> Task
Return all entries word for word, but drop any images.

> Supplied data
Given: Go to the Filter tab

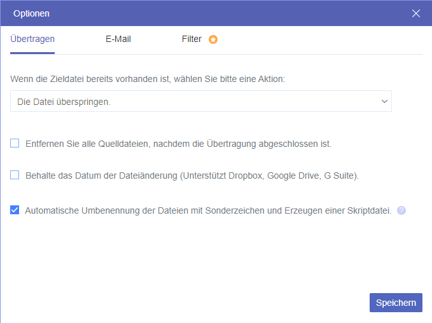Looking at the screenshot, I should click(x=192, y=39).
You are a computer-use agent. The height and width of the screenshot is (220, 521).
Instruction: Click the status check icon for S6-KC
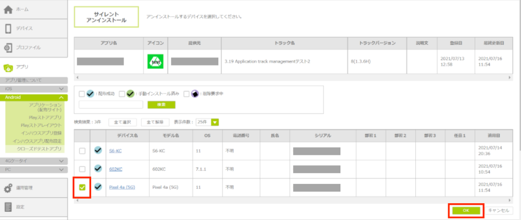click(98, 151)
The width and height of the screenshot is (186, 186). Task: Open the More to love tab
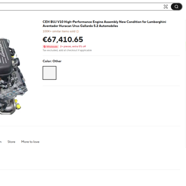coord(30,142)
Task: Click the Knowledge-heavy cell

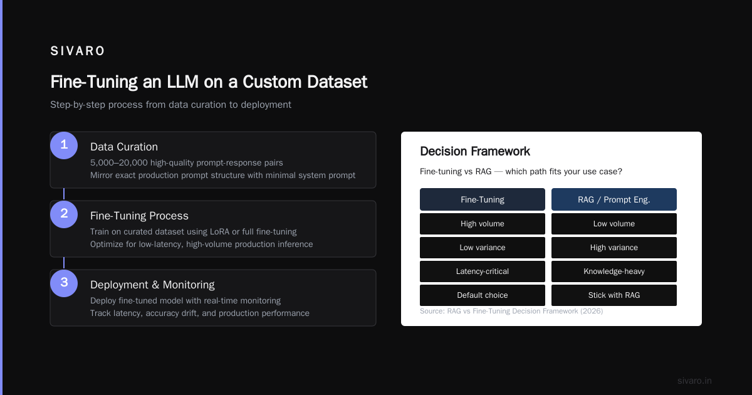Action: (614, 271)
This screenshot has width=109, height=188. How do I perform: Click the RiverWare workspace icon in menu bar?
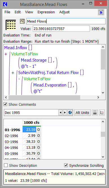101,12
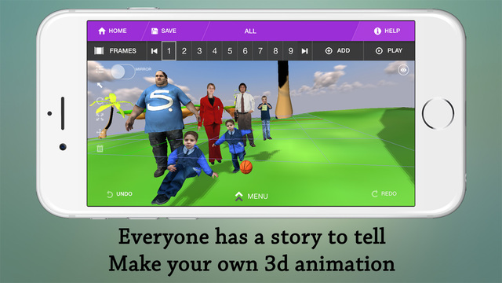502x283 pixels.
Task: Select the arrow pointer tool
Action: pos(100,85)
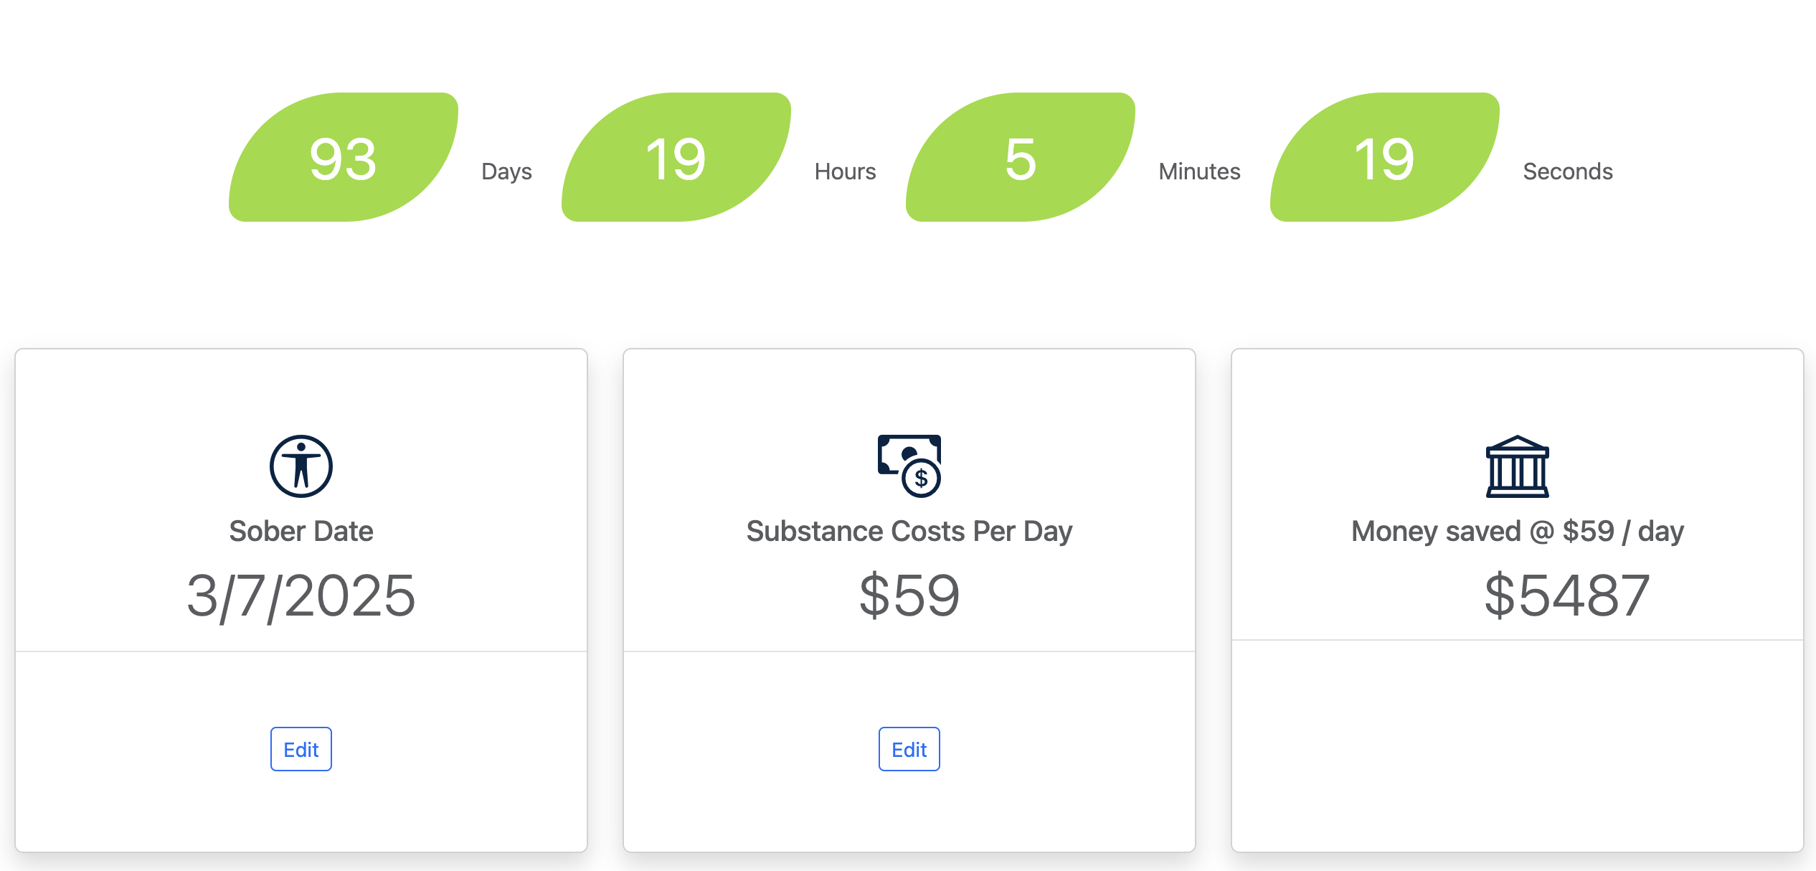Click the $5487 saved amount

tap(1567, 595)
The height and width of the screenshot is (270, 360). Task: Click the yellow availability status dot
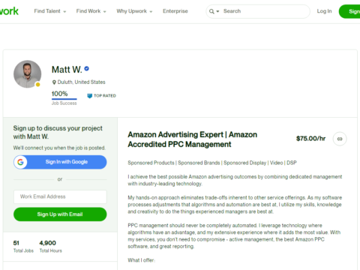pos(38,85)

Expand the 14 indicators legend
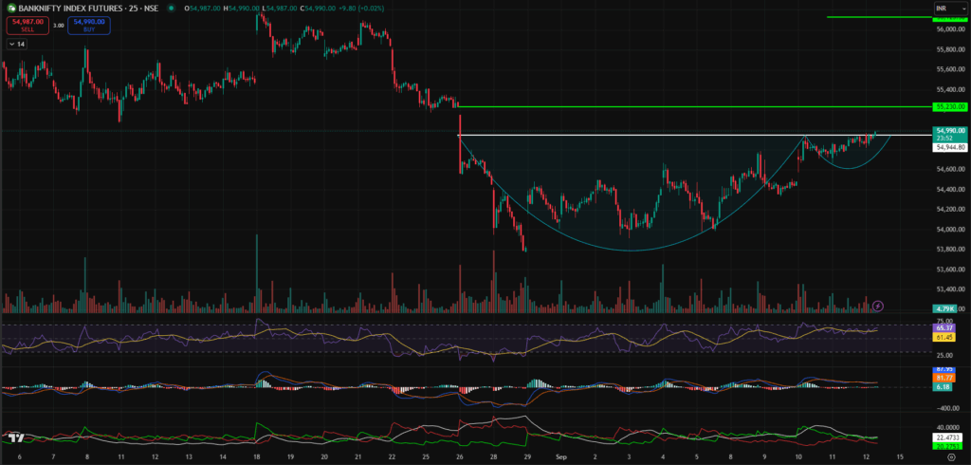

> Output of the task
Given: Go to the Filter tab

Looking at the screenshot, I should click(x=192, y=39).
You are a computer-use agent. The height and width of the screenshot is (220, 521).
Instruction: Click the status check icon for S6-KC
click(98, 151)
The width and height of the screenshot is (186, 186). Task: Open the More to love tab
coord(30,142)
Task: Click the Knowledge-heavy cell

Action: (614, 271)
This screenshot has width=109, height=188. How do I perform: Click the RiverWare workspace icon in menu bar?
101,12
502x283 pixels.
Task: Select the arrow pointer tool
Action: pos(100,85)
Click the $5487 saved amount

tap(1567, 595)
The height and width of the screenshot is (270, 360). Task: Click the yellow availability status dot
pos(38,85)

Expand the 14 indicators legend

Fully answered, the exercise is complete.